The purplish plants you see here are called tyrihjelm (Aconitum lycoctonum). I'm not sure what the name means, except that hjelm means helmet. The popular name for the plant in the East Valley is lushatt, which means louse hat - the plant can be used to make an effective remedy against head lice. I think this is most often called wolfsbane in English.

Buttercups (Ranunculus acris) growing on a miniature island in the river that runs along the valley floor. These are usually called smørblomst in Norwegian - butter flowers. :-)

These were my grandmother's favorite flowers - linnea (Linnaea borealis). They are tiny and delicate; the flower grows in pairs of beautiful pale pink bells, and they smell of sweet almonds. This is the flower that the greatest of the great botanists, Carl von Linné, picked as the one he wanted to forever bear his own name. This plant tends to grow in certain specific spots - they send out long extended roots that new stems sprout from, so if you find one, you'll always find more. I know the right places to find them in the area around our cabin - of course I know ;-) - and I used to always pick a bouquet of them for my grandmother. She appreciated this especially in the last few years of her life when she wasn't in shape to walk anywhere much herself. But she always got her linnea. :-) I think the English name is twinflower.
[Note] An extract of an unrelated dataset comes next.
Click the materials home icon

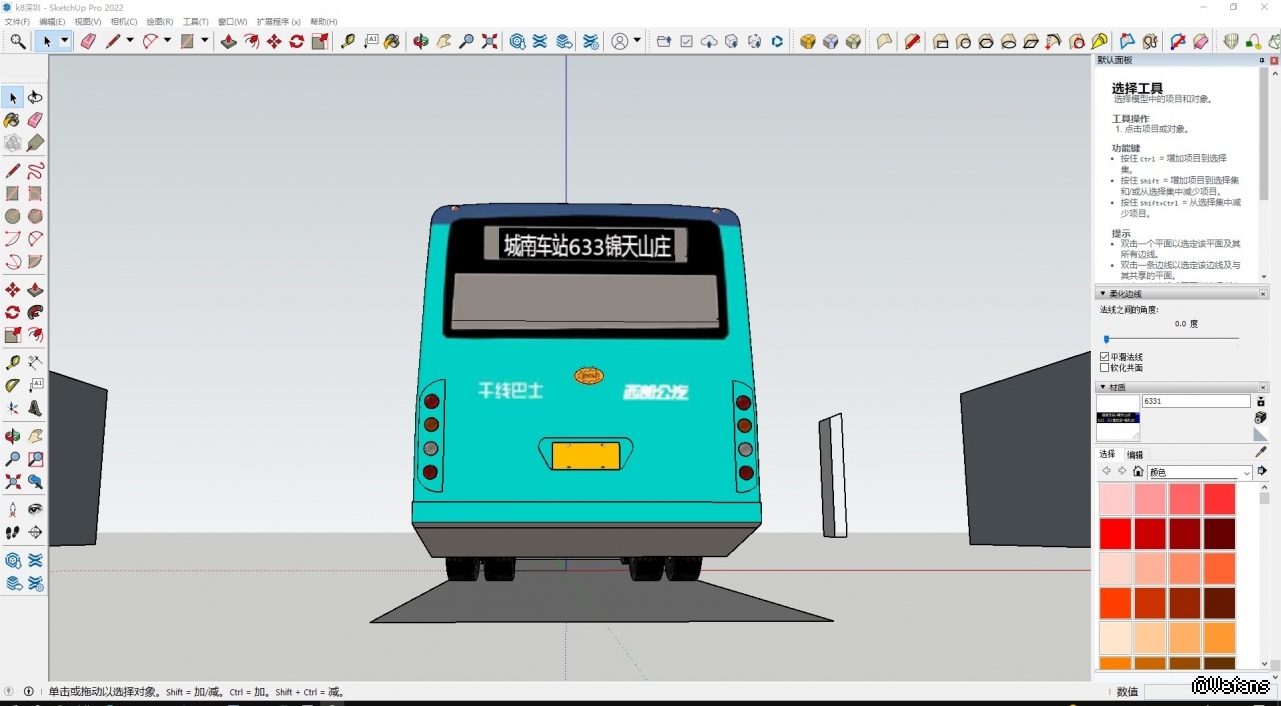pyautogui.click(x=1138, y=472)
In this valley they spread out to cover much larger areas than I've ever seen them do anywhere else.

A closer look at some individual plants. They are so beautiful ... a pity the color doesn't show up very well in these shots. Next summer I'll try to get some better ones, with my new camera, which I haven't had the chance to use up there yet. But also, the flowers do tend to get less pink and more white as the summer wanes.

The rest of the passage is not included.